What is being asked ->
Repeat the entries. Each one must match exactly.

Input data ->
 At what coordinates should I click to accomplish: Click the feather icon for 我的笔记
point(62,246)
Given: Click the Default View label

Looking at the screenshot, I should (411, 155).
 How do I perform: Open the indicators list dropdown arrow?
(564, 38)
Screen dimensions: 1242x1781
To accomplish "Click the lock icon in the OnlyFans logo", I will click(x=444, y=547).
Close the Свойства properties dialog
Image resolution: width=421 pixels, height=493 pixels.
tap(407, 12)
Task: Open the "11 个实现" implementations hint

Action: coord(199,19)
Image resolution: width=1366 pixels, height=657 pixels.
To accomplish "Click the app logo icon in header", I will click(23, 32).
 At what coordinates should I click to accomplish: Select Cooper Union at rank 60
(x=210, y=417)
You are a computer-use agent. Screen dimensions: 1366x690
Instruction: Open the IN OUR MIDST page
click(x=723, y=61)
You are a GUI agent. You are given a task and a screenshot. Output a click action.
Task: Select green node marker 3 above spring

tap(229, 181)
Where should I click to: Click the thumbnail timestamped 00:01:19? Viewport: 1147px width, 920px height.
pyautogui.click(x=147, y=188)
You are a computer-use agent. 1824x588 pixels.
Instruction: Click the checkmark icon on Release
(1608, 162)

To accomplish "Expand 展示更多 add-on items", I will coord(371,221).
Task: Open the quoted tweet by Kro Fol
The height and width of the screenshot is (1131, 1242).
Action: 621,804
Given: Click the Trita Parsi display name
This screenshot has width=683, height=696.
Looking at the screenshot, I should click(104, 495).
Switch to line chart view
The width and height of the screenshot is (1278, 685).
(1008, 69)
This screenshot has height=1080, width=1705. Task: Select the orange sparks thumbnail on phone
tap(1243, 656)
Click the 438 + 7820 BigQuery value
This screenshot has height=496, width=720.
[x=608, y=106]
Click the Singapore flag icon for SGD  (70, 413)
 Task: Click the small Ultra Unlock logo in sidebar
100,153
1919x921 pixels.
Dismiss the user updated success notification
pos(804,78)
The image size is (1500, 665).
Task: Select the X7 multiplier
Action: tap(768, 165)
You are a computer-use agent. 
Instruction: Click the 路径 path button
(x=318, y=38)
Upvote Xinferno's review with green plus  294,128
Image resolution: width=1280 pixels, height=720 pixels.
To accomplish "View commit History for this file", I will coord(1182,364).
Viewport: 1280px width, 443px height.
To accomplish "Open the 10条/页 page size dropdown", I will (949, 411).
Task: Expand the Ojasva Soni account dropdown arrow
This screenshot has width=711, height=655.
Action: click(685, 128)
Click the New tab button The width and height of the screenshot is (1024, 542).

Answer area ->
 At what coordinates should I click to accomplish: Click the feather icon for 我的笔记
point(62,246)
Given: Click the Default View label

Looking at the screenshot, I should (411, 155).
 How do I perform: Open the indicators list dropdown arrow?
(564, 38)
Screen dimensions: 1242x1781
To accomplish "Click the lock icon in the OnlyFans logo", I will click(x=444, y=547).
Close the Свойства properties dialog
Image resolution: width=421 pixels, height=493 pixels.
tap(407, 12)
Task: Open the "11 个实现" implementations hint

Action: coord(199,19)
Image resolution: width=1366 pixels, height=657 pixels.
To accomplish "Click the app logo icon in header", I will click(23, 32).
 At what coordinates should I click to accomplish: Select Cooper Union at rank 60
(x=210, y=417)
You are a computer-use agent. Screen dimensions: 1366x690
Instruction: Open the IN OUR MIDST page
click(x=723, y=61)
You are a GUI agent. You are given a task and a screenshot. Output a click action.
Task: Select green node marker 3 above spring

tap(229, 181)
Where should I click to: Click the thumbnail timestamped 00:01:19? Viewport: 1147px width, 920px height.
pyautogui.click(x=147, y=188)
You are a computer-use agent. 1824x588 pixels.
Instruction: Click the checkmark icon on Release
(1608, 162)

To accomplish "Expand 展示更多 add-on items", I will coord(371,221).
Task: Open the quoted tweet by Kro Fol
The height and width of the screenshot is (1131, 1242).
Action: 621,804
Given: Click the Trita Parsi display name
This screenshot has width=683, height=696.
Looking at the screenshot, I should click(104, 495).
Switch to line chart view
The width and height of the screenshot is (1278, 685).
(1008, 69)
This screenshot has height=1080, width=1705. Task: Select the orange sparks thumbnail on phone
tap(1243, 656)
Click the 438 + 7820 BigQuery value
This screenshot has height=496, width=720.
[x=608, y=106]
Click the Singapore flag icon for SGD  (70, 413)
 Task: Click the small Ultra Unlock logo in sidebar
100,153
1919x921 pixels.
Dismiss the user updated success notification
pos(804,78)
The image size is (1500, 665).
Task: Select the X7 multiplier
Action: tap(768, 165)
You are a computer-use agent. 
Instruction: Click the 路径 path button
(x=318, y=38)
Upvote Xinferno's review with green plus  294,128
Image resolution: width=1280 pixels, height=720 pixels.
To accomplish "View commit History for this file", I will coord(1182,364).
Viewport: 1280px width, 443px height.
To accomplish "Open the 10条/页 page size dropdown", I will (949, 411).
Task: Expand the Ojasva Soni account dropdown arrow
This screenshot has width=711, height=655.
Action: click(685, 128)
Click the New tab button The width and height of the screenshot is (1024, 542).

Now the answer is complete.